Roşu is considered one of the foremost researchers in programming languages and formal methods, using mathematical techniques to verify software programs. His approach to programming languages involves two novel ideas: the K language definitional framework and matching logic. K is a rewrite-based framework for defining formal operational semantics of programming languages. A K semantics can be executed and tested as if it was an interpreter. This way, there can be confidence in the correctness of the semantics. Then matching logic uses precisely that semantics, unchanged, for program analysis and verification, without a need to give the language another axiomatic or denotational or dynamic semantics. Matching logic consists of a language-independent proof system to reason about programs in any language that has a rewrite-based operational semantics.
Roşu has also helped develop a new subfield of formal methods called runtime verification, a computing system analysis and execution approach based on extracting information from a running system and using it to detect and avoid errors in computer systems as they execute. He has started a company, Runtime Verifications, Inc., and currently has contracts with Toyota (on runtime verification) and NASA (on semantics-based verification.)
Much of Hoiem’s research in computer vision has focused on the subjects of object recognition and physical scene interpretation. In object recognition, our understanding of an object might be limited by simply naming its category—is the object a “dog” or a “cat” or a “toaster”? Hoiem has explored algorithms to make statements about objects by describing their attributes. This is a revision of object recognition, by which he can demonstrate methods that describe unfamiliar objects, and recognize objects entirely from textual description. He further proposed a system that uses the idea that unfamiliar objects are like familiar objects with similar parts, i.e., a cart is a means of transportation because it has wheels like a bus.

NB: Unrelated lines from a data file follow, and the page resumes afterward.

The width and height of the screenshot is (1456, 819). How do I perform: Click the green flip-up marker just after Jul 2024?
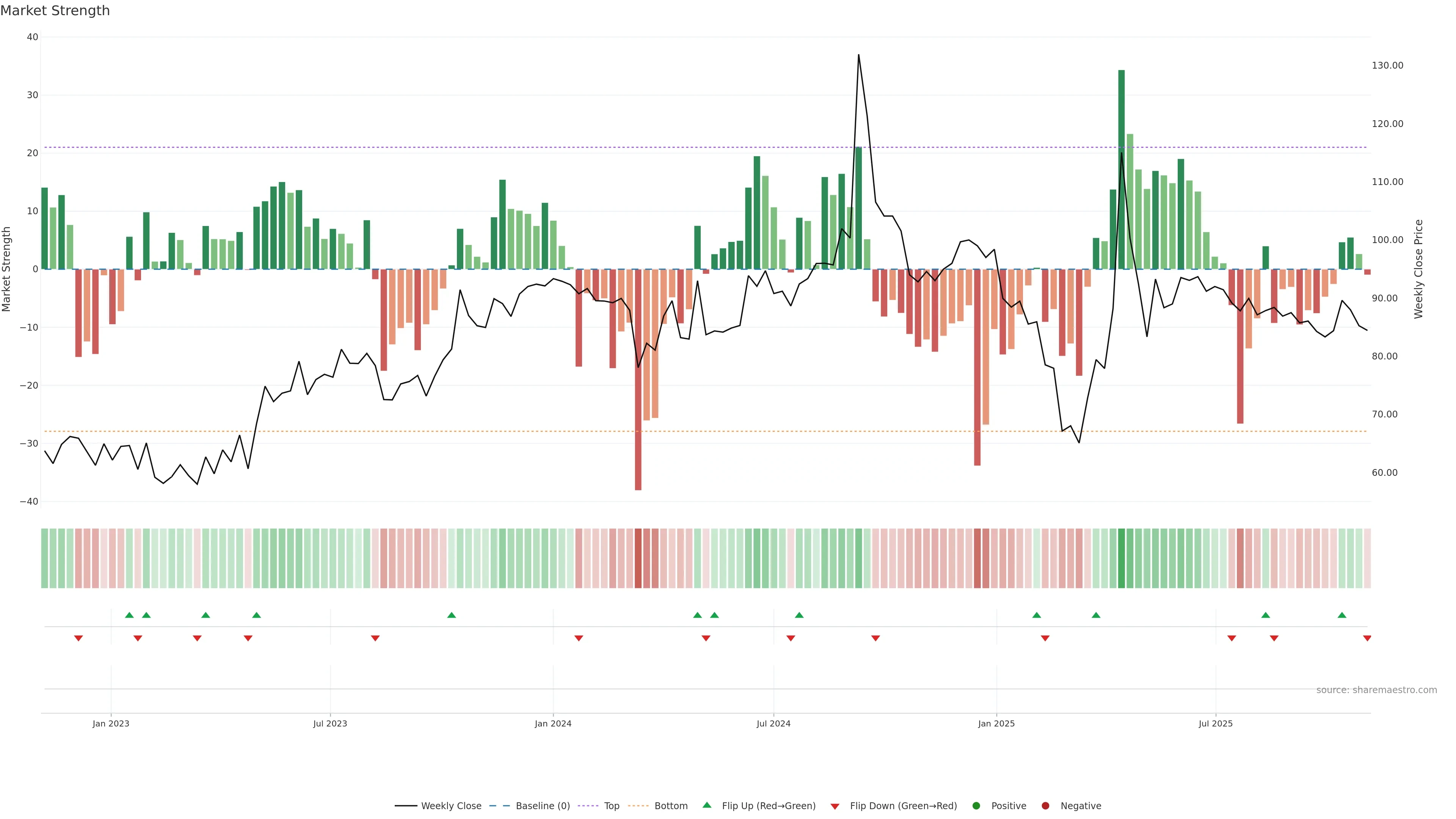(x=799, y=615)
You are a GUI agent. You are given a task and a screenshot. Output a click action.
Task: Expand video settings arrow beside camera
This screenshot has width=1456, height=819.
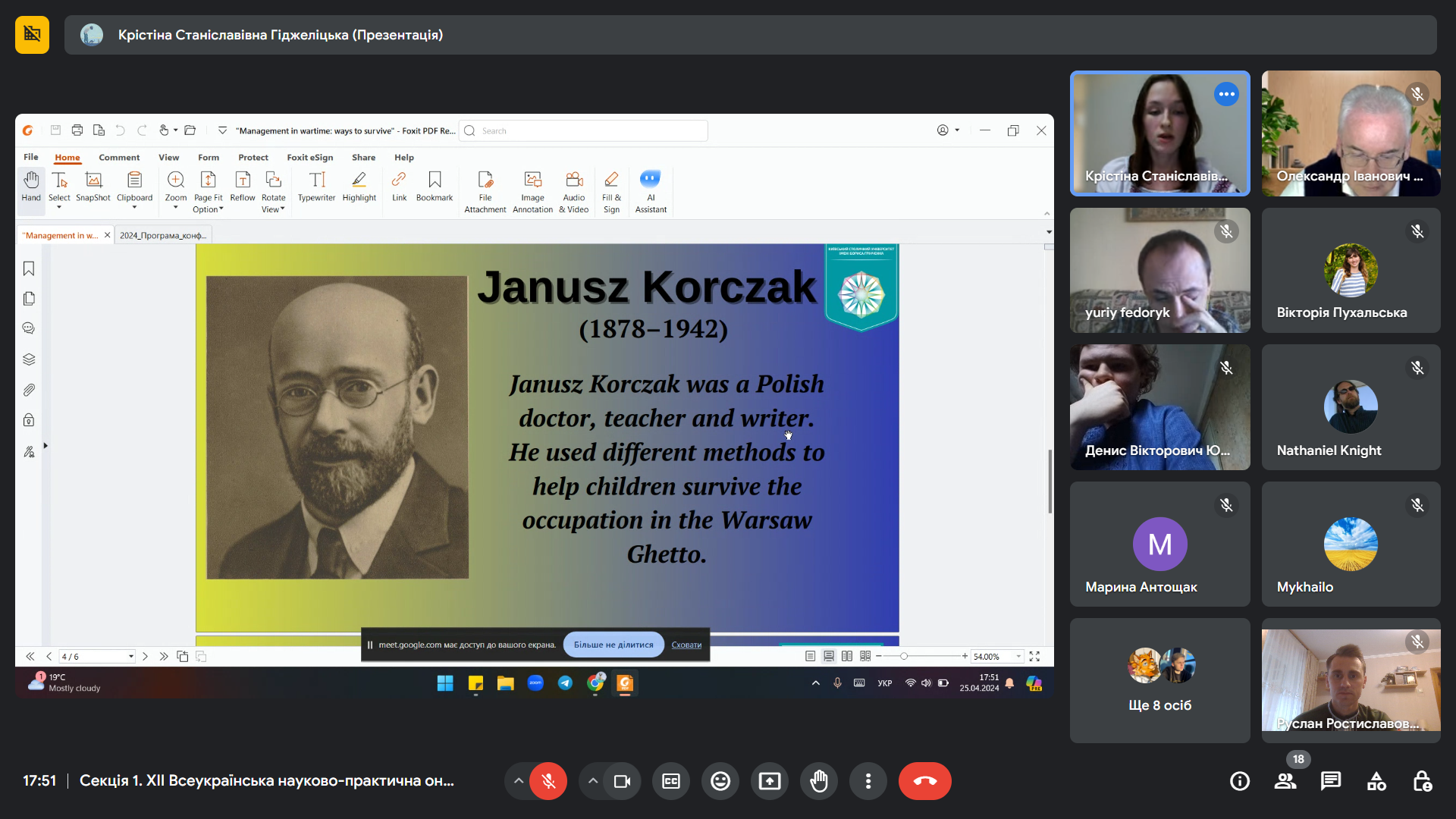coord(593,781)
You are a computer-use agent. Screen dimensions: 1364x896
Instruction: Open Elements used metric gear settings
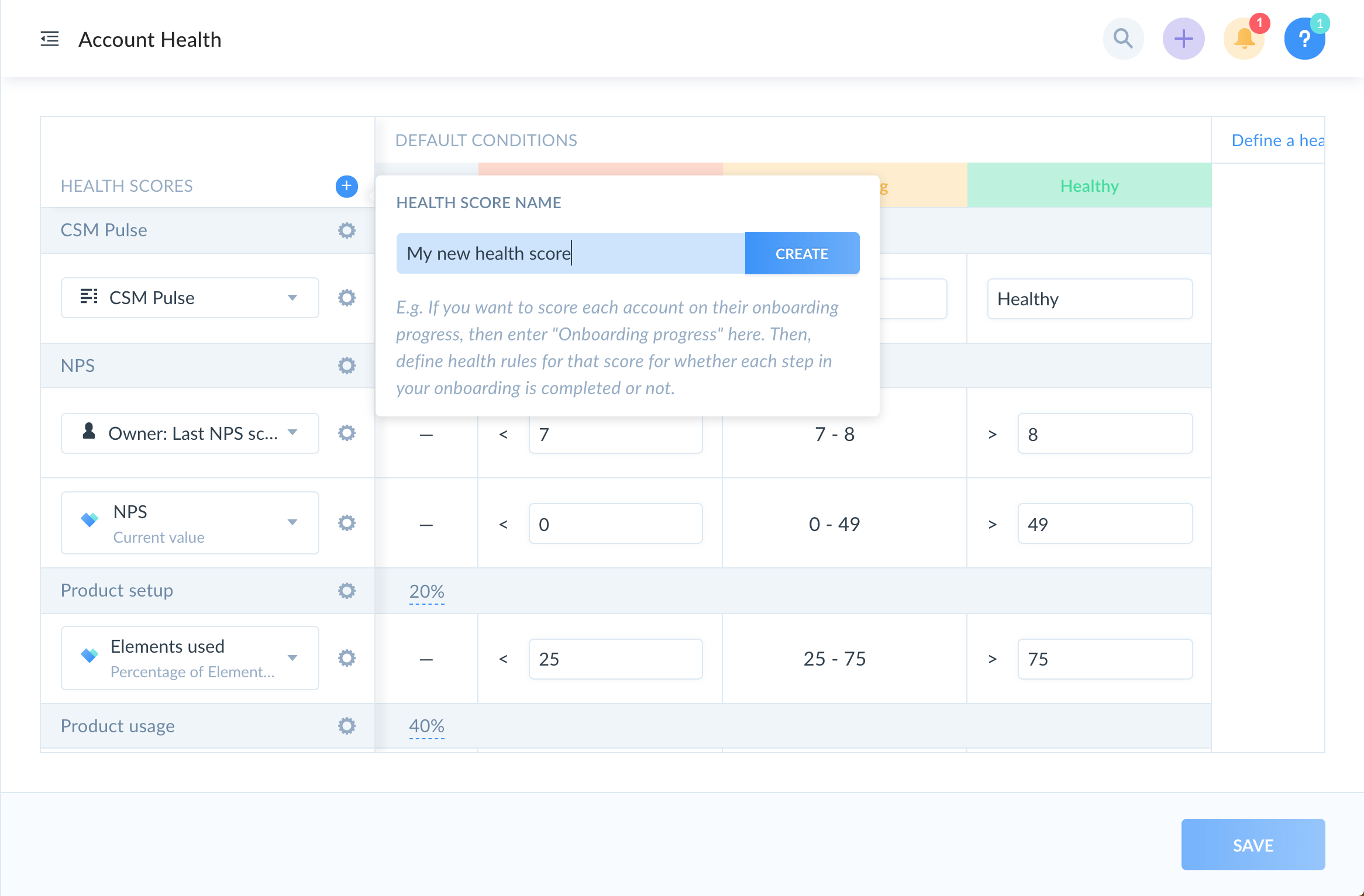point(346,659)
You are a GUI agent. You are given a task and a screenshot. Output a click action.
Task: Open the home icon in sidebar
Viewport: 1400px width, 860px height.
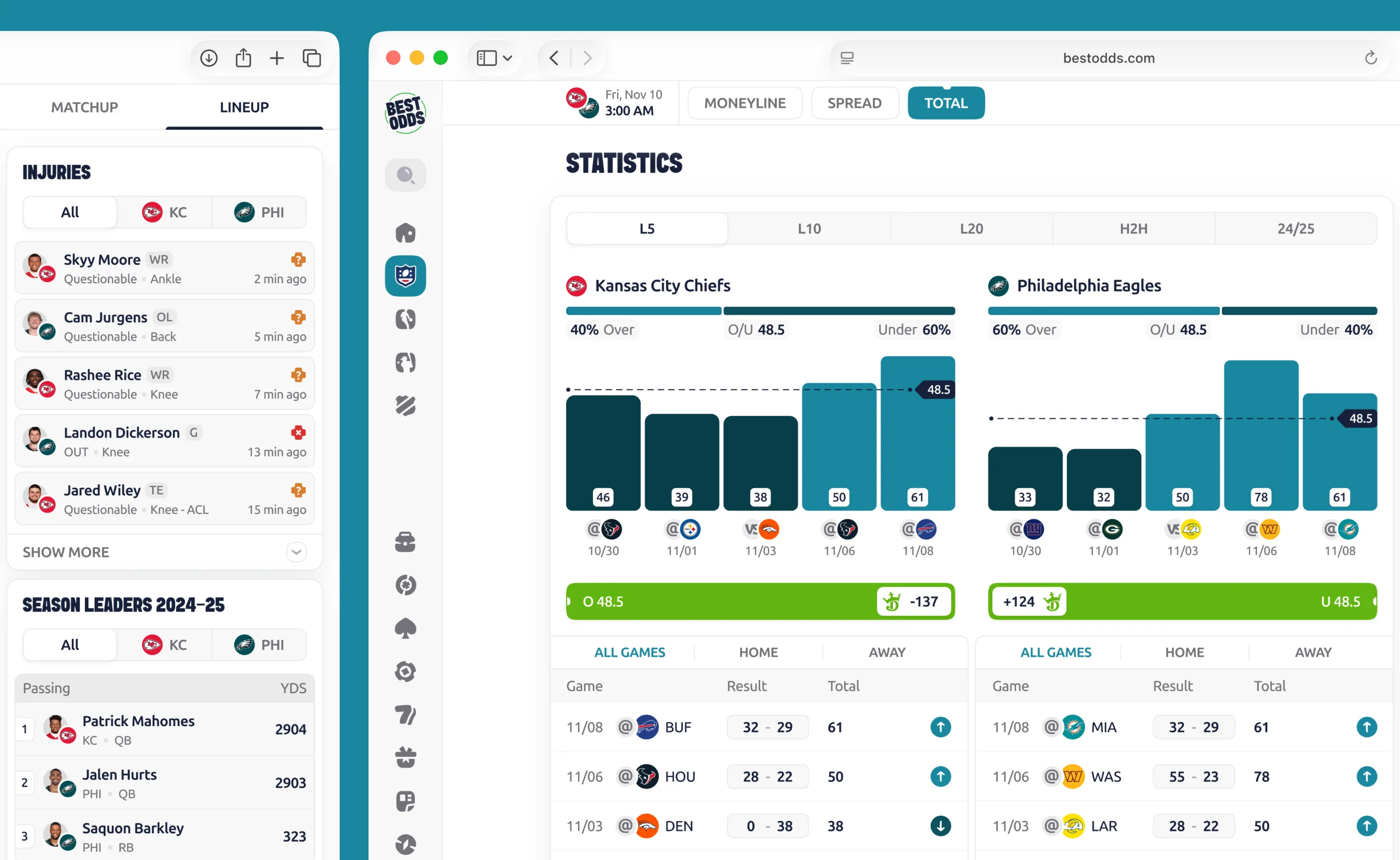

Hoiem is also making exciting strides in the area of physical scene interpretation. Hoiem has shown that approximate estimates of geometry, obtained from a single picture, can enhance other visual processing. Using a single image of a location to build a representation, one can view the location from other directions, insert 3D object models, and so on. This information significantly improved the performance of several modern statistical object recognition methods. He has also shown how to identify the layout of a cluttered room from a single image, and, from this, infer free space in which an agent may move. This layout information also gives significant performance improvements from a furniture recognizer, a way to relight objects inserted into a scene, and a way to reason about where all large items are in a room.
Roşu and Hoiem have made innovative and exceptional contributions in their areas of research, and we congratulate them on this well-deserved recognition from the College of Engineering.